I don't understand. If you're going to specify two significant digits (0.10), then why would you round it at all!? 0.095 is also two significant digits and is more accurate!

Well, here's the thing. Significant digits are a fiction. They're a shorthand for something much more useful, but rather than deluging chemistry students (and let's face it, this is almost

*always* first introduced in chemistry) with yet another complex calculation, we simplify it.

The reality is that "one significant digit" has the same meaning as "+-~10%". Two significant digits is +-~1%, and so forth. These aren't exactly right, as 40 +- 5 is different from 90 +- 5, but they're close

So if you multiply 0.3 (1 sd) by 0.32 (2 sd), you get 0.096, but should only keep 1 sd. 0.1 and done, right? Well...

The reality is that these measurements really "mean" 0.3 +- 0.05, and 0.32 +- 0.005. Or, as bounds, 0.25 to 0.35, and 0.315 to 0.325. If we multiply the

*bounds*, we have a range in the final answer of:

0.25 x 0.315 = 0.07875 to 0.35 x 0.325 = .11375 = 0.09625 +- 0.0175

When chopped down to the maximum sd (2) from earlier, this is 0.096 +- 0.018

Now, here's where significant digits become a problem:

One sd is 0.1, which implies 0.1 +- 0.05

Two sd is 0.096, which implies 0.096 +- 0.0005

If we write 0.10, that implies 0.1 +- 0.005

The actual uncertainty is somewhere between the first and the third. What to use, then? Let's use the actual answer, 0.096 +- 0.018. That eliminates our uncertainty with respect to... uncertainty.

--------

So what's the real problem here, then? Well, there are two.
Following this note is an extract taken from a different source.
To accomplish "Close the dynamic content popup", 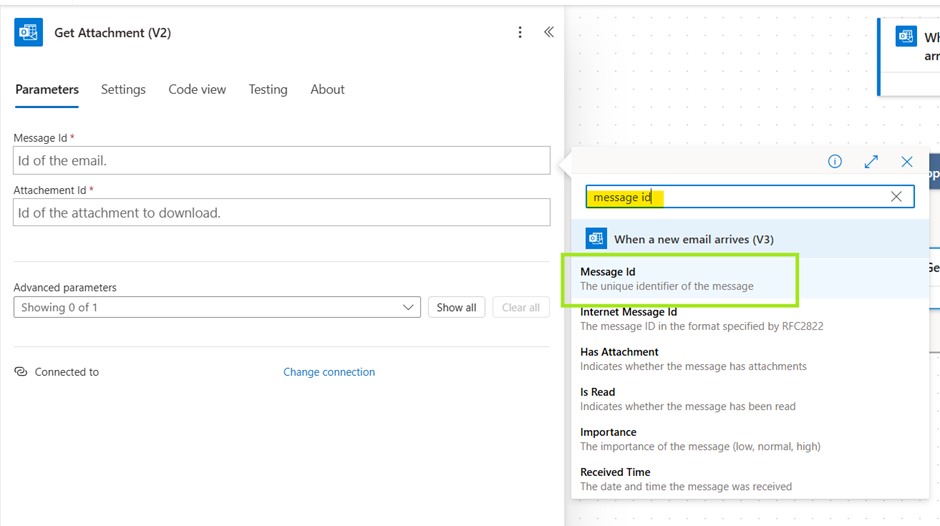I will pyautogui.click(x=907, y=162).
First, if you only have one significant digit in one of your measurements, you don't need to use significant digits anyway; your measurement is all but useless. In reality, "one significant digit" means "using the wrong measuring implement."

Second, significant digits are best used when all values being used have similar uncertainties. If we were multiplying 0.35 (0.345 to 0.355) and 0.47 (0.465 to 0.475), with typical sd usage the answer is 0.16 (0.155 to 0.165), and with properly described uncertainty, the range is 0.1604 to 0.1686, or 0.164 +- 0.004. Those ranges overlap a lot better than the ranges we had in the other problem.